▶ [Available data]:
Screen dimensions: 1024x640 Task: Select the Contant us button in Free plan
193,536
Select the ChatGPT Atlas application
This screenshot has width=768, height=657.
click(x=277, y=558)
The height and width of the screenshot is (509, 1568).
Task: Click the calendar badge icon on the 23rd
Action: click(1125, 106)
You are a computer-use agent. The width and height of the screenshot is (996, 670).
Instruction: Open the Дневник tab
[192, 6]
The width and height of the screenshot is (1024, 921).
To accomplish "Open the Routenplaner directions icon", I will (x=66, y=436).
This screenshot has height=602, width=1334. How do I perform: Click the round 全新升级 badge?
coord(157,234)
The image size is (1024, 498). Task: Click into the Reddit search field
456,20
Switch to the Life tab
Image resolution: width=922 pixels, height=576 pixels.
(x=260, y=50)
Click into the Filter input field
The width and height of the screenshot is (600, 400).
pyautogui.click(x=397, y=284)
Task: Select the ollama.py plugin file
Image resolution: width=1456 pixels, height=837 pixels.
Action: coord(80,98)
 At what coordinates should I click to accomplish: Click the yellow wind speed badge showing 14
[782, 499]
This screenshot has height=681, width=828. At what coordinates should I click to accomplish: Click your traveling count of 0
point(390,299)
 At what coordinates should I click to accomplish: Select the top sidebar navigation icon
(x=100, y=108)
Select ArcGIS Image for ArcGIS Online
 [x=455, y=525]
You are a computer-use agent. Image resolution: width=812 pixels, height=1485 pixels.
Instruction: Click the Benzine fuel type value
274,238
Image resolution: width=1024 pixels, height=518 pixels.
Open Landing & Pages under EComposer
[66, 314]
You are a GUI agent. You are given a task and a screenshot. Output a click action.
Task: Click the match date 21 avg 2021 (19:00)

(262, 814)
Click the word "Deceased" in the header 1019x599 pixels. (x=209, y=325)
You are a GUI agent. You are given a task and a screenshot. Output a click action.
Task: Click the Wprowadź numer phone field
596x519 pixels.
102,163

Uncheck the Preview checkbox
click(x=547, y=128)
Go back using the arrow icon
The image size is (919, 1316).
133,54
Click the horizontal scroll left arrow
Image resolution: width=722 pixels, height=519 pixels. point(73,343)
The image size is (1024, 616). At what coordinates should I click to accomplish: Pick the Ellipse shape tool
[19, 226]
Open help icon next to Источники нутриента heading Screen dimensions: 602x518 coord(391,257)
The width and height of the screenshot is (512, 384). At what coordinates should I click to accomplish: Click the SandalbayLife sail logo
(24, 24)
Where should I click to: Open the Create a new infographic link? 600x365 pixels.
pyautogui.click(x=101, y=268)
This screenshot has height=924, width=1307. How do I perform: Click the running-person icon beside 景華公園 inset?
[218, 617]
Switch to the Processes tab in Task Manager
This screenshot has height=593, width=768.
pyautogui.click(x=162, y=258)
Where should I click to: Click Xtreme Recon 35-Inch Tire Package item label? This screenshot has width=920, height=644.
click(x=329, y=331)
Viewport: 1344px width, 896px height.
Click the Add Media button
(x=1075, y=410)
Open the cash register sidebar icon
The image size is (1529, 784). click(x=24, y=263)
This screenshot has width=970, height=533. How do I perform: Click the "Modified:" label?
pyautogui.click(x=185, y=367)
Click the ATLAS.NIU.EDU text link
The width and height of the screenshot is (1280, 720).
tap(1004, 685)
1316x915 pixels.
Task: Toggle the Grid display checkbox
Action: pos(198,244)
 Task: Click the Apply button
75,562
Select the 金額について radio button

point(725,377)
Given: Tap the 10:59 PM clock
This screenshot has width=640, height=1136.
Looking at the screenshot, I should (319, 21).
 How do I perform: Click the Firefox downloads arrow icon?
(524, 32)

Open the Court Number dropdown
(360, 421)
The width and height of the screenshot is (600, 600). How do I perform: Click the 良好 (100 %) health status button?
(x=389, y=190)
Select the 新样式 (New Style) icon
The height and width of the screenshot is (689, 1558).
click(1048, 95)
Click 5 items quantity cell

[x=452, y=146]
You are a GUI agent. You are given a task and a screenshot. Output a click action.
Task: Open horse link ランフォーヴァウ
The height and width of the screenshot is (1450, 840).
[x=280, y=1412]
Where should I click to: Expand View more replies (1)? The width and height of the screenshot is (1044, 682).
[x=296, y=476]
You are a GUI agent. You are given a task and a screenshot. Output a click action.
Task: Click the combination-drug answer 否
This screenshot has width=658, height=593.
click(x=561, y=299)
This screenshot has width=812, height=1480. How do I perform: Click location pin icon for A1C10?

▶ [Instructions for the task]: Copy every line above without changes.

▶ [Answer to the problem]:
Screen dimensions: 1024x640 Task: Select the Contant us button in Free plan
193,536
Select the ChatGPT Atlas application
This screenshot has width=768, height=657.
click(x=277, y=558)
The height and width of the screenshot is (509, 1568).
Task: Click the calendar badge icon on the 23rd
Action: click(1125, 106)
You are a computer-use agent. The width and height of the screenshot is (996, 670).
Instruction: Open the Дневник tab
[192, 6]
The width and height of the screenshot is (1024, 921).
To accomplish "Open the Routenplaner directions icon", I will (x=66, y=436).
This screenshot has height=602, width=1334. How do I perform: Click the round 全新升级 badge?
coord(157,234)
The image size is (1024, 498). Task: Click into the Reddit search field
456,20
Switch to the Life tab
Image resolution: width=922 pixels, height=576 pixels.
(x=260, y=50)
Click into the Filter input field
The width and height of the screenshot is (600, 400).
pyautogui.click(x=397, y=284)
Task: Select the ollama.py plugin file
Image resolution: width=1456 pixels, height=837 pixels.
Action: coord(80,98)
 At what coordinates should I click to accomplish: Click the yellow wind speed badge showing 14
[782, 499]
This screenshot has height=681, width=828. At what coordinates should I click to accomplish: Click your traveling count of 0
point(390,299)
 At what coordinates should I click to accomplish: Select the top sidebar navigation icon
(x=100, y=108)
Select ArcGIS Image for ArcGIS Online
 [x=455, y=525]
You are a computer-use agent. Image resolution: width=812 pixels, height=1485 pixels.
Instruction: Click the Benzine fuel type value
274,238
Image resolution: width=1024 pixels, height=518 pixels.
Open Landing & Pages under EComposer
[66, 314]
You are a GUI agent. You are given a task and a screenshot. Output a click action.
Task: Click the match date 21 avg 2021 (19:00)

(262, 814)
Click the word "Deceased" in the header 1019x599 pixels. (x=209, y=325)
You are a GUI agent. You are given a task and a screenshot. Output a click action.
Task: Click the Wprowadź numer phone field
596x519 pixels.
102,163

Uncheck the Preview checkbox
click(x=547, y=128)
Go back using the arrow icon
The image size is (919, 1316).
133,54
Click the horizontal scroll left arrow
Image resolution: width=722 pixels, height=519 pixels. point(73,343)
The image size is (1024, 616). At what coordinates should I click to accomplish: Pick the Ellipse shape tool
[19, 226]
Open help icon next to Источники нутриента heading Screen dimensions: 602x518 coord(391,257)
The width and height of the screenshot is (512, 384). At what coordinates should I click to accomplish: Click the SandalbayLife sail logo
(24, 24)
Where should I click to: Open the Create a new infographic link? 600x365 pixels.
pyautogui.click(x=101, y=268)
This screenshot has height=924, width=1307. How do I perform: Click the running-person icon beside 景華公園 inset?
[218, 617]
Switch to the Processes tab in Task Manager
This screenshot has height=593, width=768.
pyautogui.click(x=162, y=258)
Where should I click to: Click Xtreme Recon 35-Inch Tire Package item label? This screenshot has width=920, height=644.
click(x=329, y=331)
Viewport: 1344px width, 896px height.
Click the Add Media button
(x=1075, y=410)
Open the cash register sidebar icon
The image size is (1529, 784). click(x=24, y=263)
This screenshot has width=970, height=533. How do I perform: Click the "Modified:" label?
pyautogui.click(x=185, y=367)
Click the ATLAS.NIU.EDU text link
The width and height of the screenshot is (1280, 720).
tap(1004, 685)
1316x915 pixels.
Task: Toggle the Grid display checkbox
Action: pos(198,244)
 Task: Click the Apply button
75,562
Select the 金額について radio button

point(725,377)
Given: Tap the 10:59 PM clock
This screenshot has width=640, height=1136.
Looking at the screenshot, I should (319, 21).
 How do I perform: Click the Firefox downloads arrow icon?
(524, 32)

Open the Court Number dropdown
(360, 421)
The width and height of the screenshot is (600, 600). How do I perform: Click the 良好 (100 %) health status button?
(x=389, y=190)
Select the 新样式 (New Style) icon
The height and width of the screenshot is (689, 1558).
click(1048, 95)
Click 5 items quantity cell

[x=452, y=146]
You are a GUI agent. You are given a task and a screenshot. Output a click action.
Task: Open horse link ランフォーヴァウ
The height and width of the screenshot is (1450, 840).
[x=280, y=1412]
Where should I click to: Expand View more replies (1)? The width and height of the screenshot is (1044, 682).
[x=296, y=476]
You are a GUI agent. You are given a task and a screenshot. Output a click action.
Task: Click the combination-drug answer 否
This screenshot has width=658, height=593.
click(x=561, y=299)
This screenshot has width=812, height=1480. How do I perform: Click location pin icon for A1C10?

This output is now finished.